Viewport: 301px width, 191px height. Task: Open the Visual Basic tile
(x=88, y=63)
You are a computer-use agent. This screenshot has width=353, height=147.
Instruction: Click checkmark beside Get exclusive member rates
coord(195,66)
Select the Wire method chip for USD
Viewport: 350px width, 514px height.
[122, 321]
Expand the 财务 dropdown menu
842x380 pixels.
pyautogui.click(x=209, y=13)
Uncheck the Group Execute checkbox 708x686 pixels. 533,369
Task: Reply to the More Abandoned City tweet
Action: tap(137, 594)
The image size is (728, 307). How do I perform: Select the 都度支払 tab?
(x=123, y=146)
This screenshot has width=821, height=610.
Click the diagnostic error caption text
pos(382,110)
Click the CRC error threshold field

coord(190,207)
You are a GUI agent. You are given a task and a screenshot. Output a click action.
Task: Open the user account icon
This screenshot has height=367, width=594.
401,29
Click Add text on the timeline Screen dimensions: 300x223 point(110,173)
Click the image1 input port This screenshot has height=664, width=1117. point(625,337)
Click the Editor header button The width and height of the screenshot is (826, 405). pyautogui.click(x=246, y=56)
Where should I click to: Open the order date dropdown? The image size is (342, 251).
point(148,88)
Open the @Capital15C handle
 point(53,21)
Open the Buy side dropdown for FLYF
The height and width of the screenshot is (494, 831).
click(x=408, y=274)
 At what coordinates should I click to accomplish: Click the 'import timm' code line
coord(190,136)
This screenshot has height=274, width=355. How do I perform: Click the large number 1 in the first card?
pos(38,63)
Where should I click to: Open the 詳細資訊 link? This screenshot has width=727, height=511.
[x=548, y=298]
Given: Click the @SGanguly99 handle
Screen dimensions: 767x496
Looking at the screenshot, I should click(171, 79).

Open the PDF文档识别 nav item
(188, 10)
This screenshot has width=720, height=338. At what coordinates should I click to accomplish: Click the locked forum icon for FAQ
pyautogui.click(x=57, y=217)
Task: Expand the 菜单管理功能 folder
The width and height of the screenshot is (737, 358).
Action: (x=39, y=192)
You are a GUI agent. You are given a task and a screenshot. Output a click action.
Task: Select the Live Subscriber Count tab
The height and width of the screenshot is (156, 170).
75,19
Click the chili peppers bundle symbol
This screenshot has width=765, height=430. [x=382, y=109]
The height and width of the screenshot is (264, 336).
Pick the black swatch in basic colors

+===+

> How to complete this task
The material above should be given again in full, exactly.

> Result of this exercise
Viewport: 301px width, 191px height. Task: Open the Visual Basic tile
(x=88, y=63)
You are a computer-use agent. This screenshot has width=353, height=147.
Instruction: Click checkmark beside Get exclusive member rates
coord(195,66)
Select the Wire method chip for USD
Viewport: 350px width, 514px height.
[122, 321]
Expand the 财务 dropdown menu
842x380 pixels.
pyautogui.click(x=209, y=13)
Uncheck the Group Execute checkbox 708x686 pixels. 533,369
Task: Reply to the More Abandoned City tweet
Action: tap(137, 594)
The image size is (728, 307). How do I perform: Select the 都度支払 tab?
(x=123, y=146)
This screenshot has width=821, height=610.
Click the diagnostic error caption text
pos(382,110)
Click the CRC error threshold field

coord(190,207)
You are a GUI agent. You are given a task and a screenshot. Output a click action.
Task: Open the user account icon
This screenshot has height=367, width=594.
401,29
Click Add text on the timeline Screen dimensions: 300x223 point(110,173)
Click the image1 input port This screenshot has height=664, width=1117. point(625,337)
Click the Editor header button The width and height of the screenshot is (826, 405). pyautogui.click(x=246, y=56)
Where should I click to: Open the order date dropdown? The image size is (342, 251).
point(148,88)
Open the @Capital15C handle
 point(53,21)
Open the Buy side dropdown for FLYF
The height and width of the screenshot is (494, 831).
click(x=408, y=274)
 At what coordinates should I click to accomplish: Click the 'import timm' code line
coord(190,136)
This screenshot has height=274, width=355. How do I perform: Click the large number 1 in the first card?
pos(38,63)
Where should I click to: Open the 詳細資訊 link? This screenshot has width=727, height=511.
[x=548, y=298]
Given: Click the @SGanguly99 handle
Screen dimensions: 767x496
Looking at the screenshot, I should click(171, 79).

Open the PDF文档识别 nav item
(188, 10)
This screenshot has width=720, height=338. At what coordinates should I click to accomplish: Click the locked forum icon for FAQ
pyautogui.click(x=57, y=217)
Task: Expand the 菜单管理功能 folder
The width and height of the screenshot is (737, 358).
Action: (x=39, y=192)
You are a GUI agent. You are given a task and a screenshot. Output a click action.
Task: Select the Live Subscriber Count tab
The height and width of the screenshot is (156, 170).
75,19
Click the chili peppers bundle symbol
This screenshot has width=765, height=430. [x=382, y=109]
The height and width of the screenshot is (264, 336).
Pick the black swatch in basic colors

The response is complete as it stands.